### Task
Please copy out the following lines of the listing verbatim, beginning at the line that contains "text label 'File" and stopping after the line that contains "search is located at coordinates (1793, 153).".

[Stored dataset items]
[start]

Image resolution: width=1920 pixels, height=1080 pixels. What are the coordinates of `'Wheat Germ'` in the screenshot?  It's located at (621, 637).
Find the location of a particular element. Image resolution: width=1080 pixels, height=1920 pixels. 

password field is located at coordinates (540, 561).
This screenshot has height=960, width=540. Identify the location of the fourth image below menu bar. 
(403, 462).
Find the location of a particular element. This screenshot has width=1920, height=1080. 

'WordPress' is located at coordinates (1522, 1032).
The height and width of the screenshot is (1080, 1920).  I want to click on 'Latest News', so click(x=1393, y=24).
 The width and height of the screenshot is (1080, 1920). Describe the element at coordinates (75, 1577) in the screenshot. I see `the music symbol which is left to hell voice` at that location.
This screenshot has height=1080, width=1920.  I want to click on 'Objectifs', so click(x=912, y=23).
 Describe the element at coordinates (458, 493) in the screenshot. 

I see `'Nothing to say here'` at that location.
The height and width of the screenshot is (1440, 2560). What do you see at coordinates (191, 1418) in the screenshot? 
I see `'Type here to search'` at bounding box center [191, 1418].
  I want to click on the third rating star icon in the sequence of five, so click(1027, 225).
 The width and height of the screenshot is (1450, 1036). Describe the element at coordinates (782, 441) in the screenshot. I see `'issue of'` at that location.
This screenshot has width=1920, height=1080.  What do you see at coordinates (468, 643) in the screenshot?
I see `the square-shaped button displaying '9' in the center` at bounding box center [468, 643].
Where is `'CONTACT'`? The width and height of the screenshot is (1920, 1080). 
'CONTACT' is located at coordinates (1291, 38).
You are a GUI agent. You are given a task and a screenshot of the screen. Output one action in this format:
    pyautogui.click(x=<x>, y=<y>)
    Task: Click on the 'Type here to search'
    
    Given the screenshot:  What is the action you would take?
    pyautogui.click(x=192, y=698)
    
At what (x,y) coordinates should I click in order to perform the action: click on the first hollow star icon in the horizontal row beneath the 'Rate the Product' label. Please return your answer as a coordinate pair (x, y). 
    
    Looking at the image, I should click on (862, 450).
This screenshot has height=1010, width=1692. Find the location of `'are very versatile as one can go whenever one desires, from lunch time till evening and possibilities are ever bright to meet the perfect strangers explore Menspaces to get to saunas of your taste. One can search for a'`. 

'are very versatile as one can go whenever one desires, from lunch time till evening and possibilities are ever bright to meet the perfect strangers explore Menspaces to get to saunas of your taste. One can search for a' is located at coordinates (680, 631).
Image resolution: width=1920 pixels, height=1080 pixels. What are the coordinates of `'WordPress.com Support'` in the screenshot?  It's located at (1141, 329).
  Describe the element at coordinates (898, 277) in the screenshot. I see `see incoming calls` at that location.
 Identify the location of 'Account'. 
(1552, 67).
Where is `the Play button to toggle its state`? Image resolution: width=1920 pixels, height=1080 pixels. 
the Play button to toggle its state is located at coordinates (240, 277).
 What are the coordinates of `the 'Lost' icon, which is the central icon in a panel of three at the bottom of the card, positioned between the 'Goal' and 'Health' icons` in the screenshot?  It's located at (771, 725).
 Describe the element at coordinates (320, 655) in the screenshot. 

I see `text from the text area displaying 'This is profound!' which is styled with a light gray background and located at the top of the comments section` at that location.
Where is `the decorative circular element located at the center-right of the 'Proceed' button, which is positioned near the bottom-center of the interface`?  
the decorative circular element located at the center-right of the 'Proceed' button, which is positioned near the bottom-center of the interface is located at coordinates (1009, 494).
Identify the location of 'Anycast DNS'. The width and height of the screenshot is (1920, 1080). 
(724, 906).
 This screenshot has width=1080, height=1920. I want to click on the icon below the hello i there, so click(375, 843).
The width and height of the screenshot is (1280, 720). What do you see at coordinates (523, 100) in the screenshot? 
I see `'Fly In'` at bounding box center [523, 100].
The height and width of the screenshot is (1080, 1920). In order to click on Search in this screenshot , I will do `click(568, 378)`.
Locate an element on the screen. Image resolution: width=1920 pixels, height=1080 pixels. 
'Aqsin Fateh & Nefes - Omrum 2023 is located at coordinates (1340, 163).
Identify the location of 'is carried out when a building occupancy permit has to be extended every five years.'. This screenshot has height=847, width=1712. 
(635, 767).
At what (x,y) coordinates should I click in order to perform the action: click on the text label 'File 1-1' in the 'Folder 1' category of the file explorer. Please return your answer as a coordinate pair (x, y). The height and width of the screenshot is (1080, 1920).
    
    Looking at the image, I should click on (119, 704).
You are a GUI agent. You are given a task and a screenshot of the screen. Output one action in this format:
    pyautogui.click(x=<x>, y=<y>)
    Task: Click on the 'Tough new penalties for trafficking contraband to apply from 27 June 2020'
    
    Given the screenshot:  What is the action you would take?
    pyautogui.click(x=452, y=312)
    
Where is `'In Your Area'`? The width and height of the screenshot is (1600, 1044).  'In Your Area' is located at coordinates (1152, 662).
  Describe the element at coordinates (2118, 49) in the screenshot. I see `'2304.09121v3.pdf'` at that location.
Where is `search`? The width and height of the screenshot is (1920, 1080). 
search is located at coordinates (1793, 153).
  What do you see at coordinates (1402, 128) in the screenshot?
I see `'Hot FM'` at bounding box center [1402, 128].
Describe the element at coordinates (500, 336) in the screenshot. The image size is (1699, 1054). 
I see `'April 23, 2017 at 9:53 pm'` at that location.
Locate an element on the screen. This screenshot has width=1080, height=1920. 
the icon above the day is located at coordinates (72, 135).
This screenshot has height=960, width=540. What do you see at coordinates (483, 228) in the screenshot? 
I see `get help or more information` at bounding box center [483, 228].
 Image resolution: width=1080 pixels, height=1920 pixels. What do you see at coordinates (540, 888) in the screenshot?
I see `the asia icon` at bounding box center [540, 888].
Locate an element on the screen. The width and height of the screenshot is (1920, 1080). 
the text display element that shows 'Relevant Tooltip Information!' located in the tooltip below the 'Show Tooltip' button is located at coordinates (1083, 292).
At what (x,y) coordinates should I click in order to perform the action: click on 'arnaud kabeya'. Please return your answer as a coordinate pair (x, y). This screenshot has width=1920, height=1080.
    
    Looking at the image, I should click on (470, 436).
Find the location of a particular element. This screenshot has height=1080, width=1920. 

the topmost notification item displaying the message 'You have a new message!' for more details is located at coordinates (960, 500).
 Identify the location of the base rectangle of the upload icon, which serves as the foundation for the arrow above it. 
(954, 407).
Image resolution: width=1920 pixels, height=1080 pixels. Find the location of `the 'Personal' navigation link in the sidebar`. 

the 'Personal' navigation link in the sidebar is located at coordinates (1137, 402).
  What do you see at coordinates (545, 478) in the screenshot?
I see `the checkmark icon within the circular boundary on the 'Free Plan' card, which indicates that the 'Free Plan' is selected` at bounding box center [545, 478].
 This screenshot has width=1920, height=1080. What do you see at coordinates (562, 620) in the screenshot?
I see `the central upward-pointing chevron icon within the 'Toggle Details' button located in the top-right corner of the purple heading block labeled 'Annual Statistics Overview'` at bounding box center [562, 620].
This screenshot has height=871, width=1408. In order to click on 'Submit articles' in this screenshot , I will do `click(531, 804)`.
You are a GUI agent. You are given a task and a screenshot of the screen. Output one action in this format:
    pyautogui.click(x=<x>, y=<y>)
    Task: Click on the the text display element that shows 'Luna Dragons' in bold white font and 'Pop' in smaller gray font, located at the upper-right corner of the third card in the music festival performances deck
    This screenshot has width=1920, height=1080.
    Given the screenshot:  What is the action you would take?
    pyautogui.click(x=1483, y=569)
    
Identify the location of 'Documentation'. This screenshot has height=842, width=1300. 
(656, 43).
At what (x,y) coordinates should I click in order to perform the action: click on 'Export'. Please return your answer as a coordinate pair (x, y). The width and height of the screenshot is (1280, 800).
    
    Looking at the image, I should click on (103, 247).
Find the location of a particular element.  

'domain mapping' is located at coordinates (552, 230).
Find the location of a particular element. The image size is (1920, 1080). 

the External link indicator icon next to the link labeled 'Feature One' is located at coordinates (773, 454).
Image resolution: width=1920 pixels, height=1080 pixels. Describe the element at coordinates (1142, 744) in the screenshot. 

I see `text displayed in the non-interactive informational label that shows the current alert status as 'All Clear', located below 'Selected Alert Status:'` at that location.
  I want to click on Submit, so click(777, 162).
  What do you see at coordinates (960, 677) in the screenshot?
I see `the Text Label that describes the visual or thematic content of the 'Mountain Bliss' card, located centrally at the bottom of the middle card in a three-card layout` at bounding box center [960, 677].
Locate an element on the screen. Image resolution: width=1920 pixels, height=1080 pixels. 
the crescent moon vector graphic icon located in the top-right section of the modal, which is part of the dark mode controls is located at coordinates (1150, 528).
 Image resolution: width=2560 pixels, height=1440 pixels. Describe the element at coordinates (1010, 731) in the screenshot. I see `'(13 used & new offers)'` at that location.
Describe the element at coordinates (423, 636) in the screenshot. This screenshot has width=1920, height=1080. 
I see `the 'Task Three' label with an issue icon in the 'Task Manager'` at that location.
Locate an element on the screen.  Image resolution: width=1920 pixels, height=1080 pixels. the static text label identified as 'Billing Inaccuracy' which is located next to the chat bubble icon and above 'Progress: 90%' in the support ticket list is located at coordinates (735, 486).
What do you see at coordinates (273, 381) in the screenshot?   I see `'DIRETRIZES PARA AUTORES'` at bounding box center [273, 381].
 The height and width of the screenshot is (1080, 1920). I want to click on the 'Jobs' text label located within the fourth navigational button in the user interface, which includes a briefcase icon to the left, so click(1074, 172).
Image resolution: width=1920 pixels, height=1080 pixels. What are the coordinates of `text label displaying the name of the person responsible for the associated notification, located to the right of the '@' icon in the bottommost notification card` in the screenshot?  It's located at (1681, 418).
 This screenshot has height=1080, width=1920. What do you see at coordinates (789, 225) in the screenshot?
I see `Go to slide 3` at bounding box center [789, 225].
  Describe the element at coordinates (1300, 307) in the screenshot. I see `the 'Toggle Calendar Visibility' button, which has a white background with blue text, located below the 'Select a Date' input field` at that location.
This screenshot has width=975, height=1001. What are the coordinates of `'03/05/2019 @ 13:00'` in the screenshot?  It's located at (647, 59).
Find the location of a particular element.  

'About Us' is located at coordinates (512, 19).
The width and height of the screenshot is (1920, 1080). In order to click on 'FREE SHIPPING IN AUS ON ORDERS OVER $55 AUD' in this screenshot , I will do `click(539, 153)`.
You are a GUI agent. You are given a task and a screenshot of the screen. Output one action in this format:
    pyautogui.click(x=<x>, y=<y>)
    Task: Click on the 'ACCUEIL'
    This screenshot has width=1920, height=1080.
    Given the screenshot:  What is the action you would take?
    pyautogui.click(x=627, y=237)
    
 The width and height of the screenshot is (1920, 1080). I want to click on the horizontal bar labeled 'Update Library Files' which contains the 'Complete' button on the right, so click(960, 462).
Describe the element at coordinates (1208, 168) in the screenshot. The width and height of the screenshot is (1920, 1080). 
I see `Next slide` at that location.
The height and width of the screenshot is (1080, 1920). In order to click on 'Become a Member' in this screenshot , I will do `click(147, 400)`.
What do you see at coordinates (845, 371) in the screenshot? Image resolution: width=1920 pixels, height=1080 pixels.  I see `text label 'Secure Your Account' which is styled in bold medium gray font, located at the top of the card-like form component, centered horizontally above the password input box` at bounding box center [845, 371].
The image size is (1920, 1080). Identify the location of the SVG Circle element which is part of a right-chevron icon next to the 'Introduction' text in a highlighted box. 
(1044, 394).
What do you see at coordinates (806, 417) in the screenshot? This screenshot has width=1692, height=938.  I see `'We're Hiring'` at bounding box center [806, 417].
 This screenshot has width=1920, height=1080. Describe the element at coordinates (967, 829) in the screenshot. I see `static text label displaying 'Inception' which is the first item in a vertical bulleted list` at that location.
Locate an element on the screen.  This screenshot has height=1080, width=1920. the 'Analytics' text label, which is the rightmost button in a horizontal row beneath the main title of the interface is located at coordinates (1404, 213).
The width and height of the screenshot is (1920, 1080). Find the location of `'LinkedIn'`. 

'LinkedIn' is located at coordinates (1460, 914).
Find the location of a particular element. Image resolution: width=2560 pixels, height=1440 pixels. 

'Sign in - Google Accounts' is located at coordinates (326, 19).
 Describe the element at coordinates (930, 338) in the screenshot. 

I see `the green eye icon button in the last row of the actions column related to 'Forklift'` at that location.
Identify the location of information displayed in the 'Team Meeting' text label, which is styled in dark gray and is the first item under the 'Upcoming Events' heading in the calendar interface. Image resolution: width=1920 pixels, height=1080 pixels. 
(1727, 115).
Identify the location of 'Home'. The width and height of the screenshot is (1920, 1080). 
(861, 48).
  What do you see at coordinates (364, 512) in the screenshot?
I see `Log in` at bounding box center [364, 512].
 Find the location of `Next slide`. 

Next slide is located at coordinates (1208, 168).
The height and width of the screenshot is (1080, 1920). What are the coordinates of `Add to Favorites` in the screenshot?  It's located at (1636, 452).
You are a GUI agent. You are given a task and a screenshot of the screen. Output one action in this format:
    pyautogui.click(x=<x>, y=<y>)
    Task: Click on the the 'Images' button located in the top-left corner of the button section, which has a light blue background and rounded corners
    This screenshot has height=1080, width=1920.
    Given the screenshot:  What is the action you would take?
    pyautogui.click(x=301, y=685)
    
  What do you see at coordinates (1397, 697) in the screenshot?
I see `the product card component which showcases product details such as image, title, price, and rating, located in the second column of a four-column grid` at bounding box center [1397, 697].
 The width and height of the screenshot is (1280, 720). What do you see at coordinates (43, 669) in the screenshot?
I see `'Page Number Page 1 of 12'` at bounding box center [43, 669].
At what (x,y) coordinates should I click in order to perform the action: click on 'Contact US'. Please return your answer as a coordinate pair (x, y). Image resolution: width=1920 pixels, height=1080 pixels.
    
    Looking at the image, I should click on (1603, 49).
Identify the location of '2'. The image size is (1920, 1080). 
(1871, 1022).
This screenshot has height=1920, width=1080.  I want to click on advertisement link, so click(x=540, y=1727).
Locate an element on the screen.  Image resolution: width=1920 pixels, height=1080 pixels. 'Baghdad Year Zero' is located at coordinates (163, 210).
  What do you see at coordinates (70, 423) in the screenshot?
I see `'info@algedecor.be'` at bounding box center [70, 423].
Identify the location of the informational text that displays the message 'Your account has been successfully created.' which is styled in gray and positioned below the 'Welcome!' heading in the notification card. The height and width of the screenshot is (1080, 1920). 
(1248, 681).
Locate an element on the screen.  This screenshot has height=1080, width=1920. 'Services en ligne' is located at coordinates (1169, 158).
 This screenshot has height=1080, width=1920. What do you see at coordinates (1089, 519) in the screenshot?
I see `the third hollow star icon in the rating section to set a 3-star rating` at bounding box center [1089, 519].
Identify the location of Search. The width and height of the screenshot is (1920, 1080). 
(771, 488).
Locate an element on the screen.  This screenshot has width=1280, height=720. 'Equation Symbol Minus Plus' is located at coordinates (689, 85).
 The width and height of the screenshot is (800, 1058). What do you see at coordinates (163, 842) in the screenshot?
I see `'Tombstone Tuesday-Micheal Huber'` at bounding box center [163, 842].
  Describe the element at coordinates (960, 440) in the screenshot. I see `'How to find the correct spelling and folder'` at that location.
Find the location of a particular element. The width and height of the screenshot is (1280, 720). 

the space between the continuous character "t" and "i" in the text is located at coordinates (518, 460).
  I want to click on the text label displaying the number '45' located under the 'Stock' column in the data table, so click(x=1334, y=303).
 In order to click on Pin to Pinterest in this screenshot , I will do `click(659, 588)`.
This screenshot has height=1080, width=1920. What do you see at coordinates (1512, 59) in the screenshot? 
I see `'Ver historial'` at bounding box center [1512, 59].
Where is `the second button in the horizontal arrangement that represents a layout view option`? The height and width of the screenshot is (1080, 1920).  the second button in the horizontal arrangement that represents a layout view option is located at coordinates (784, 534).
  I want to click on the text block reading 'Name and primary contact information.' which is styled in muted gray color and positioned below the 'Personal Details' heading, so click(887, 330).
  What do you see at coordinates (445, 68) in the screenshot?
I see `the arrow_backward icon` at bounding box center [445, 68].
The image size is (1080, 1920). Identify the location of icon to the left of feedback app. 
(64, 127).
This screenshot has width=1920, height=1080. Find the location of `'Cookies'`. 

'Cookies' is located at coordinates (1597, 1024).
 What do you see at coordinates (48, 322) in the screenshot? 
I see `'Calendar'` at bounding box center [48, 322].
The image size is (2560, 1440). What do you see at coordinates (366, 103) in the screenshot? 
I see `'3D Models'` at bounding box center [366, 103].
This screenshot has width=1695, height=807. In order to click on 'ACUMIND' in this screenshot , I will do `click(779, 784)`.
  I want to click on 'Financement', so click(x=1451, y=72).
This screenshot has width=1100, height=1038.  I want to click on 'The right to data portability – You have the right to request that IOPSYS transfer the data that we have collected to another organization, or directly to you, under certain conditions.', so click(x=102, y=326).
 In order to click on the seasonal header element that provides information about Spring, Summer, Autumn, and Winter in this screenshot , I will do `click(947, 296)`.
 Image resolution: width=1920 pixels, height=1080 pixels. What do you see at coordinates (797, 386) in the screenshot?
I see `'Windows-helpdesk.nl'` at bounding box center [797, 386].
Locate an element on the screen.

[end]

### Problem solution
At what (x,y) coordinates should I click in order to perform the action: click on the text label 'File 1-1' in the 'Folder 1' category of the file explorer. Please return your answer as a coordinate pair (x, y). The height and width of the screenshot is (1080, 1920).
    
    Looking at the image, I should click on (119, 704).
You are a GUI agent. You are given a task and a screenshot of the screen. Output one action in this format:
    pyautogui.click(x=<x>, y=<y>)
    Task: Click on the 'Tough new penalties for trafficking contraband to apply from 27 June 2020'
    
    Given the screenshot:  What is the action you would take?
    pyautogui.click(x=452, y=312)
    
Where is `'In Your Area'`? The width and height of the screenshot is (1600, 1044).  'In Your Area' is located at coordinates (1152, 662).
  Describe the element at coordinates (2118, 49) in the screenshot. I see `'2304.09121v3.pdf'` at that location.
Where is `search`? The width and height of the screenshot is (1920, 1080). 
search is located at coordinates (1793, 153).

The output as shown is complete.